Despite these abuses and the nightmarish possibilities that the verification scheme looks likely to license, it seems to have attracted the support of at least one aid organization and, allegedly, that of highly influential foreign figures.

“I think the government is engaged in trying to find solutions for the people in the camps, and that solution is through the verification and the citizenship process,” a senior staff member from UNOCHA, the UN's humanitarian coordination body, told a Burmese television network last month.

“The American embassy and government think it is a great development, the citizenship verification process,” an international NGO source, who advises foreign governments, told me. “They see it a positive development, but this so-called verification exercise is dividing the community, because some will get [citizenship], but most will not,” he added. The source requested anonymity so as not to damage his relationship with the US ambassador.

A reliable source within the camps who did not want to be identified said that high-level international delegates who visited the Rohingya encouraged community leaders to participate in the program. In one of these meetings, he claimed, Vijay Nambiar, special adviser to the UN Secretary-General on Burmese issues “told Rohingya elders we had better participate with the government so that we could get citizenship and education rights.”

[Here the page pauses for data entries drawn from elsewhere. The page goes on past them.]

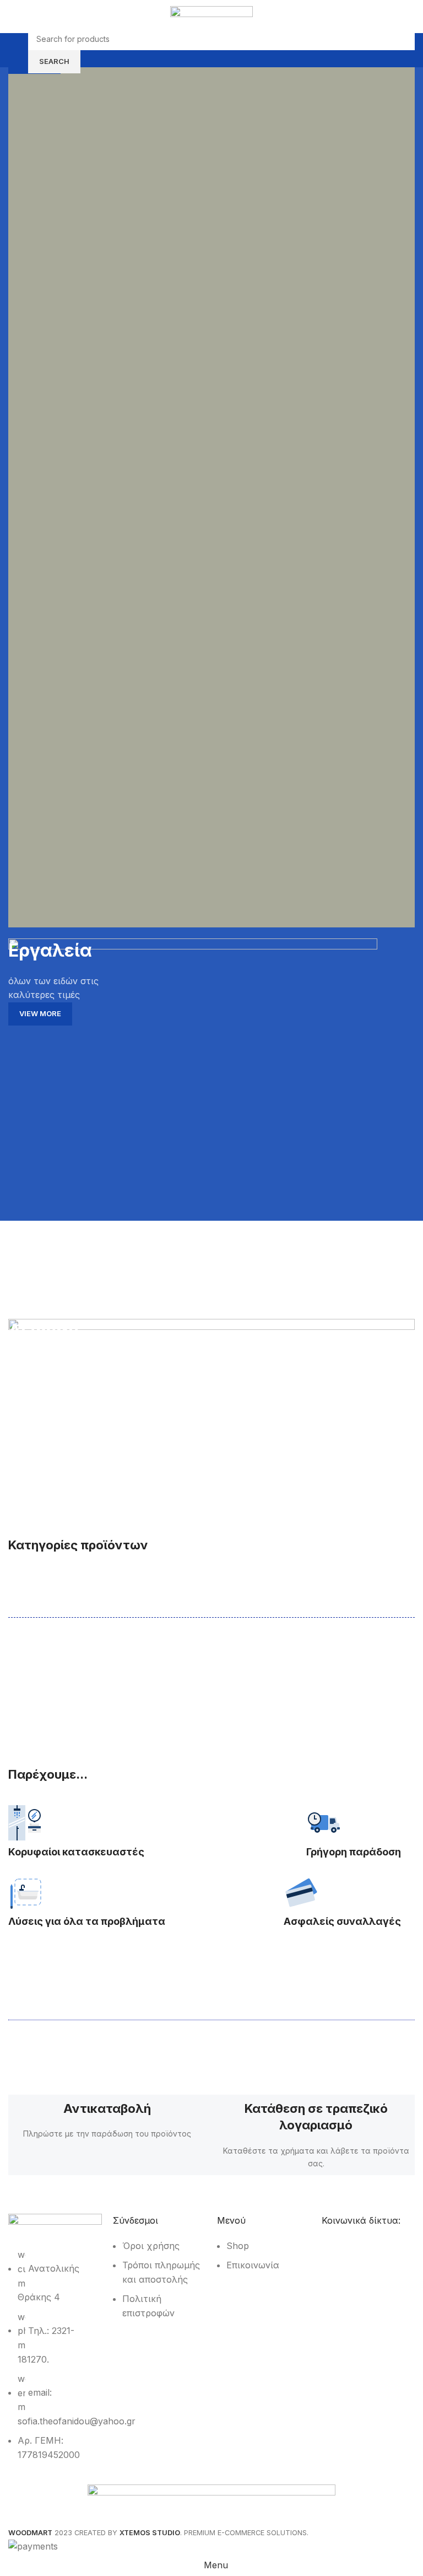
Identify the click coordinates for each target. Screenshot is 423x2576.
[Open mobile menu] (13, 50)
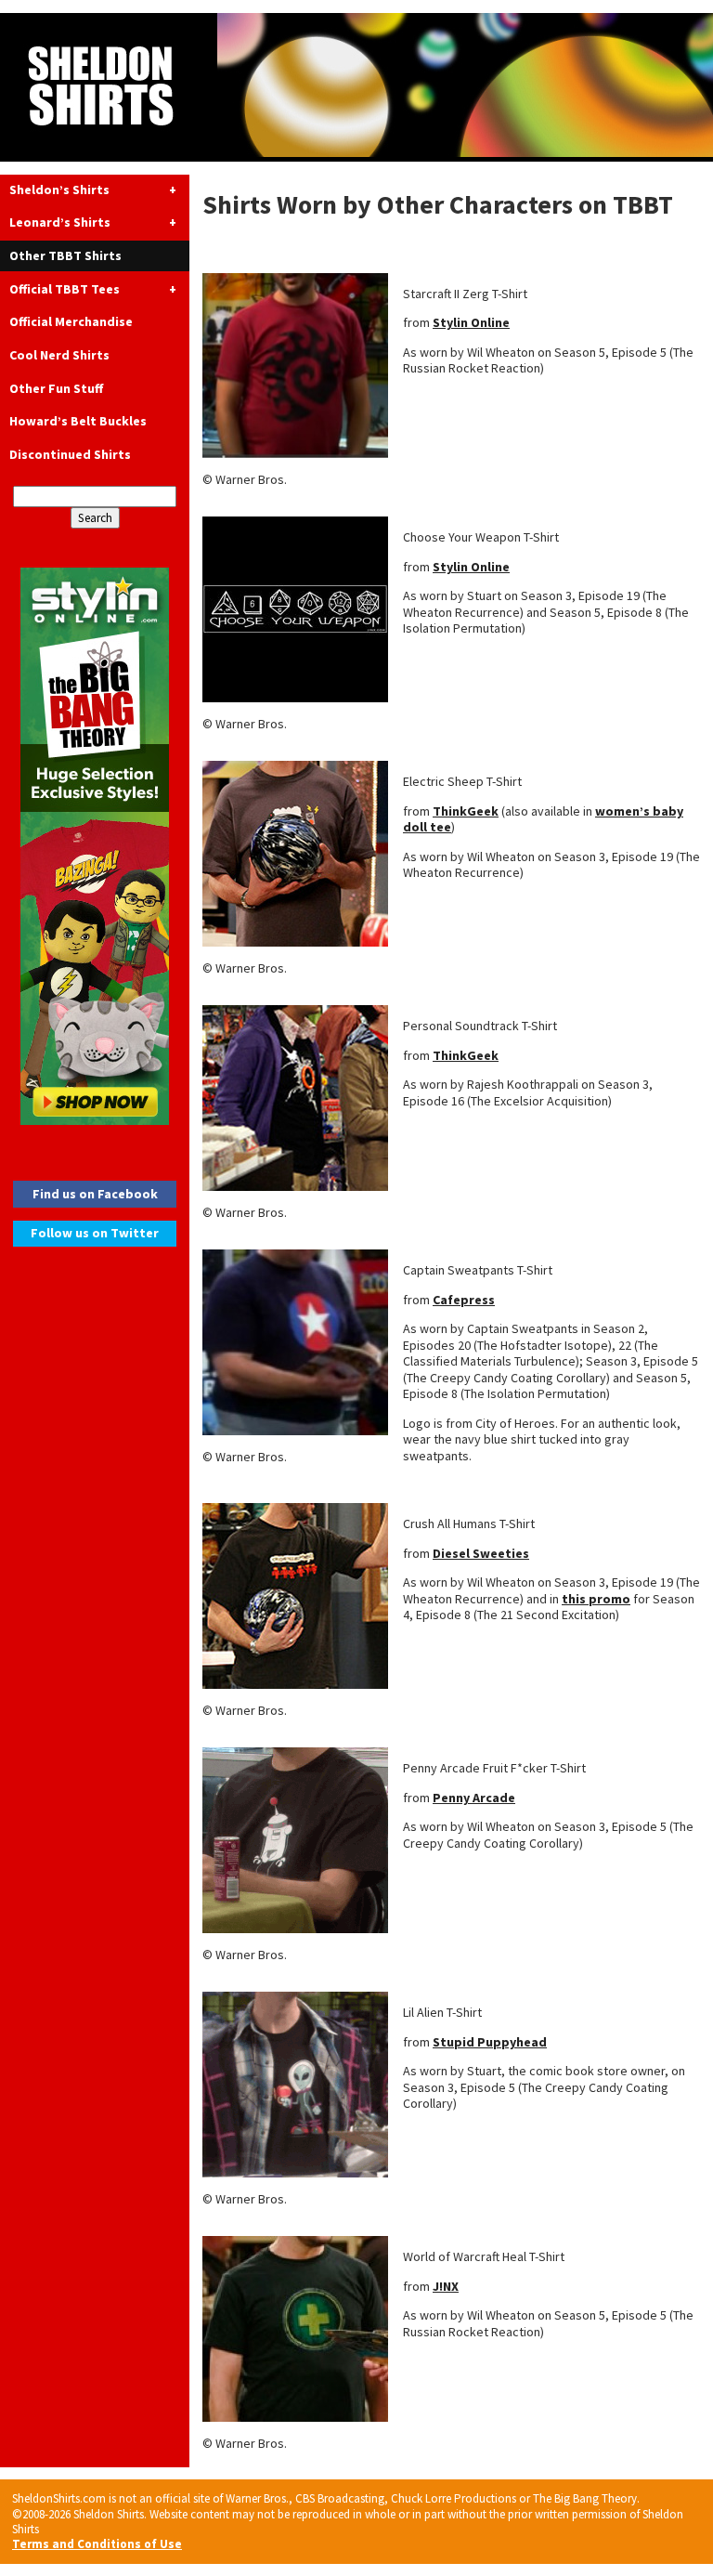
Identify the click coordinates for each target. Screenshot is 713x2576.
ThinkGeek (466, 811)
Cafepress (464, 1299)
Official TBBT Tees (64, 289)
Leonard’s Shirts (59, 222)
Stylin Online (471, 322)
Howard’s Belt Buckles (78, 420)
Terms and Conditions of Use (97, 2544)
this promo (596, 1598)
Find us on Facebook (95, 1193)
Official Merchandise (71, 321)
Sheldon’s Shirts (59, 189)
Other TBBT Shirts (65, 255)
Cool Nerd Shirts (59, 355)
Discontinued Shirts (70, 454)
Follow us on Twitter (95, 1232)
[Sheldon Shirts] (356, 87)
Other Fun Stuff (56, 388)
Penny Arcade (474, 1797)
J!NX (446, 2286)
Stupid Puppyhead (490, 2041)
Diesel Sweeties (481, 1553)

If true, these claims would not be the first examples of the US or members of key UN bodies gravitating toward the government's position on the Rohingya. A State Department official told reporters earlier this year that they think the issue of the group's ethnic name should be “set aside,” while UN Assistant Secretary-General Haoliang Xu referred to concerns about the use of the name “Rohingya” as “an impediment to focus on the real issue that is citizenship” in an interview with Democratic Voice of Burma.

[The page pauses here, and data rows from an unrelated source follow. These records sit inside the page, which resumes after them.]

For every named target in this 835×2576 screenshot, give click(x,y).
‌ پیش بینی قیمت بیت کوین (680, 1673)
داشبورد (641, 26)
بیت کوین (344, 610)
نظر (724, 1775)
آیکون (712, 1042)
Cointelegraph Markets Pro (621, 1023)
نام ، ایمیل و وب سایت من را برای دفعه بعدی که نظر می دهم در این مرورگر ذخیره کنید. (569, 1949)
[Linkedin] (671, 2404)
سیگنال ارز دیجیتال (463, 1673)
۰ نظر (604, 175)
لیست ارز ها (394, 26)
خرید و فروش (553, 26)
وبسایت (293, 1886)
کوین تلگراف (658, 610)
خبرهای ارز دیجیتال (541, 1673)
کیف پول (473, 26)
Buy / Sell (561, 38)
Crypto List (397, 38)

In other cases, controversy was provoked when a UNICEF staff member reportedly apologized for using the word “Rohingya” during a presentation; last month two press releases, from UN bodies and the International Red Cross respectively, opted to use the word “Muslim” when referring to the group.

All these are symptomatic of a greater trend in which the Rohingya's vital needs are increasingly relegated to the sidelines. Meanwhile the rigid stance of the government is granted greater accommodation and, in the process, legitimacy by influential international actors in Myanmar.

Referring to such acts of compromise, Matthew Smith, CEO of Bangkok-based NGO Fortify Rights, observed that there is still no agreement among UN agencies and donors on terminology

“It's surprising that the UN and donors are missing the very basic point that communities have a human right to self-identify and to be free from discrimination,” he said.

On the broader issue of the verification program and the Rakhine action plan, Smith said that “it's morally repugnant that any agency or donor would support the citizenship-scrutiny [scheme]. It's a patently discriminatory process.”

“These agencies are risking complicity in what could amount to ethnic cleansing,” he added.

Such a prospect remains very likely indeed if the “action plan” is implemented; given the stakes for the Rohingya, the international community and the UN should be doing more to ensure that the government's “solutions” do not make a terrible situation even worse. 

Emanuel Stoakes is a freelance journalist and researcher in the field of human rights and conflict. He has produced work for Al Jazeera, The Daily Telegraph, The Guardian, The Independent, The New Statesman, Vice and Souciant magazine, among others.